EXTRACTED RECORDS:
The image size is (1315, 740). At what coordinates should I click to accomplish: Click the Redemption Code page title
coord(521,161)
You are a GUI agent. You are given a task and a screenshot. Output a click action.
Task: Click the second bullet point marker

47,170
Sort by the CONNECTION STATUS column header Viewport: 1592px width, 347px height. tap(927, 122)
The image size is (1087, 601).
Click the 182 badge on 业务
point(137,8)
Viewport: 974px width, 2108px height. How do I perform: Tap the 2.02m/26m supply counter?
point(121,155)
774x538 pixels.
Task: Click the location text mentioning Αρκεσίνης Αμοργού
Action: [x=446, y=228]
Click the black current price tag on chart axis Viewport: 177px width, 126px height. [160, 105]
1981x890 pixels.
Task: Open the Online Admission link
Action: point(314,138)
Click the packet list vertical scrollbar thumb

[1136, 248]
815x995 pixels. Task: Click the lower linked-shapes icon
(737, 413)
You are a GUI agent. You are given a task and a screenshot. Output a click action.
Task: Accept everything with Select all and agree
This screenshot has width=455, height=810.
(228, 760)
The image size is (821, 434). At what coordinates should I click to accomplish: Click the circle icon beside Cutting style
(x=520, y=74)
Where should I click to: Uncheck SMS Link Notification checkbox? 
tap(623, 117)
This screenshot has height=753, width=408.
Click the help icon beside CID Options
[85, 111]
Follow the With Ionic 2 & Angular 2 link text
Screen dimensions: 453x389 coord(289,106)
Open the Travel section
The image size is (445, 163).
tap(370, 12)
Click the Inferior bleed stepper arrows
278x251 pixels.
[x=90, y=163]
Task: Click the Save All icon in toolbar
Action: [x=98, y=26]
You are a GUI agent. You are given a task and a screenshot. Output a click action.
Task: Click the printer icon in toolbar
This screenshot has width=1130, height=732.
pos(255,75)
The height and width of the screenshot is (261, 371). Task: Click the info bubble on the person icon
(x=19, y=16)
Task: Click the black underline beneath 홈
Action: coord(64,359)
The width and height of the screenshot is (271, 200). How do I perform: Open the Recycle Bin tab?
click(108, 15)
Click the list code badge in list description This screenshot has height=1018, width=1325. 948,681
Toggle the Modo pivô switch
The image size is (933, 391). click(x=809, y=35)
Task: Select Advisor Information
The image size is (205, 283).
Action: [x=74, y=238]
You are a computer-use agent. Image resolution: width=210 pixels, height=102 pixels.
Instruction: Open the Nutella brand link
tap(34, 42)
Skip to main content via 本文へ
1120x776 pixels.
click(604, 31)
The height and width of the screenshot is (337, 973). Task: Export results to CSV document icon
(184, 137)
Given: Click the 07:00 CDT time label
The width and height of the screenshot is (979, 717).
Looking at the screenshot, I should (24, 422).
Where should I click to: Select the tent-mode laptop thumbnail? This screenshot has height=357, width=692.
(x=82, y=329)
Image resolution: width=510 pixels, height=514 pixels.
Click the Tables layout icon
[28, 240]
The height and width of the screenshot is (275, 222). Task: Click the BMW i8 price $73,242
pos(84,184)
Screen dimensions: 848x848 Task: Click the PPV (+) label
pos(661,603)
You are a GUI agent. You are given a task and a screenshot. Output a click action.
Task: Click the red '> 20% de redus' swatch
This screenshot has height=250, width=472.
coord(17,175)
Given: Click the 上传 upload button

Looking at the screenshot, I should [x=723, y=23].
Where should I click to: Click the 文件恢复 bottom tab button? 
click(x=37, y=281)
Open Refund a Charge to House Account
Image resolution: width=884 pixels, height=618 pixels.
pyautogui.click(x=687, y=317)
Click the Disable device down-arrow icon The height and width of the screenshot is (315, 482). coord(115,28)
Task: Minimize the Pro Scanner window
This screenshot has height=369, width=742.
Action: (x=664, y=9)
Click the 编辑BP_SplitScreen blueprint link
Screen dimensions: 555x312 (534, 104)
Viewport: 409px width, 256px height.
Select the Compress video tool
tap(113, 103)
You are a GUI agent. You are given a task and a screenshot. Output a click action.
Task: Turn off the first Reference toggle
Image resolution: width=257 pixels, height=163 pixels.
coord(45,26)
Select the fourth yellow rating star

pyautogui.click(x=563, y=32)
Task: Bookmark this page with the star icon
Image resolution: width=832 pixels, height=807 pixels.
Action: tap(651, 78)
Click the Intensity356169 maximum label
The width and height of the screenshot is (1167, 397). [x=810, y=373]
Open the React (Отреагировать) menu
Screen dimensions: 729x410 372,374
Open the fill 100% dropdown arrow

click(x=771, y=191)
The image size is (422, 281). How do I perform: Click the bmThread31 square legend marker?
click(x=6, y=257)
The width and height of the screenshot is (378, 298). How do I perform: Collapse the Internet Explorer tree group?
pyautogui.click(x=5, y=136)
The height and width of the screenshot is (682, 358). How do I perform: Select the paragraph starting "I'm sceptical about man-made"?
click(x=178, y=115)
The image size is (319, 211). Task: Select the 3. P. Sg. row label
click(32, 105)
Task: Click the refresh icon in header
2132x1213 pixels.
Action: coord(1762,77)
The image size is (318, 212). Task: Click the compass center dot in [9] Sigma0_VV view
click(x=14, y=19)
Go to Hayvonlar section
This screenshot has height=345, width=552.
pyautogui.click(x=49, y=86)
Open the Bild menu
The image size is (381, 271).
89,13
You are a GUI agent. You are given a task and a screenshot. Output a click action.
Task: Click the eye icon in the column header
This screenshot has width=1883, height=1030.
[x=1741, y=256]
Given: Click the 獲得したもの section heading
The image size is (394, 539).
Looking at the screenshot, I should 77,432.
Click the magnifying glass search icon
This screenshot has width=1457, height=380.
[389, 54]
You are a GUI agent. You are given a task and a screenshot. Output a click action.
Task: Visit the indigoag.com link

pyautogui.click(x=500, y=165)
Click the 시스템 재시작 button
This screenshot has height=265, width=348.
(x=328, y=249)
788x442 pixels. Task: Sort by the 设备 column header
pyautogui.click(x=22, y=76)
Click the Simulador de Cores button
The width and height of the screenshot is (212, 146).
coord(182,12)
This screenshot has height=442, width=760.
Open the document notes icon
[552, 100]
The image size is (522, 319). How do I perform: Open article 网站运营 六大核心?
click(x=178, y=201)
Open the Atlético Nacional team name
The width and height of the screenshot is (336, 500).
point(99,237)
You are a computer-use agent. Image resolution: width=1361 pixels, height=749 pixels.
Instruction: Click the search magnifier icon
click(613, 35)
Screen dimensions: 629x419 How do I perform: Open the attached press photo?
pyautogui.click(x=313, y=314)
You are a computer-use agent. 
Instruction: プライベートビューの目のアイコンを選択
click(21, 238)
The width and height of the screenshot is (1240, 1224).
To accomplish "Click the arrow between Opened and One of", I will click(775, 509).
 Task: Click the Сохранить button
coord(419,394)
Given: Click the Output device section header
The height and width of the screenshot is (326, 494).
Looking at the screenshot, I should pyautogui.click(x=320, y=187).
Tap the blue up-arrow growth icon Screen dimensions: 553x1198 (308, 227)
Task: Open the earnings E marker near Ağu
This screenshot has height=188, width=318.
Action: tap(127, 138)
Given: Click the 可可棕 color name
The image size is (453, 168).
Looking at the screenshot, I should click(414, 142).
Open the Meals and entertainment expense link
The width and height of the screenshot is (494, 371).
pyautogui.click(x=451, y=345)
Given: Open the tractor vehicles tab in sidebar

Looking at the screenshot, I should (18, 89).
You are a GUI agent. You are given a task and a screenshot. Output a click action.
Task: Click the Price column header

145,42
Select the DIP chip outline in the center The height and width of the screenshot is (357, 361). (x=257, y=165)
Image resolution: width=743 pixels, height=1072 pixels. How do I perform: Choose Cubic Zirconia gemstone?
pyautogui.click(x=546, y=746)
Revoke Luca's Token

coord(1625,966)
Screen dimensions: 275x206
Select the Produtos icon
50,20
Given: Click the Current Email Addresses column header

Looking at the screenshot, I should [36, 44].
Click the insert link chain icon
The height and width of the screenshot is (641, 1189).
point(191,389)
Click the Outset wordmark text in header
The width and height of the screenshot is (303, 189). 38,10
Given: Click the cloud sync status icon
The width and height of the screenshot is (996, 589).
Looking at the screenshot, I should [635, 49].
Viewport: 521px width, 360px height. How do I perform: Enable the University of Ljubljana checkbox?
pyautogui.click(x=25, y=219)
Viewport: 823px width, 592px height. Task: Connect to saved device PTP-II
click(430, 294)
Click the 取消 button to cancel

TASK DIRECTIONS:
If a line in the entries above contains the word "computer", count it, and give only the final number.

SOLUTION FOR THIS TASK:
3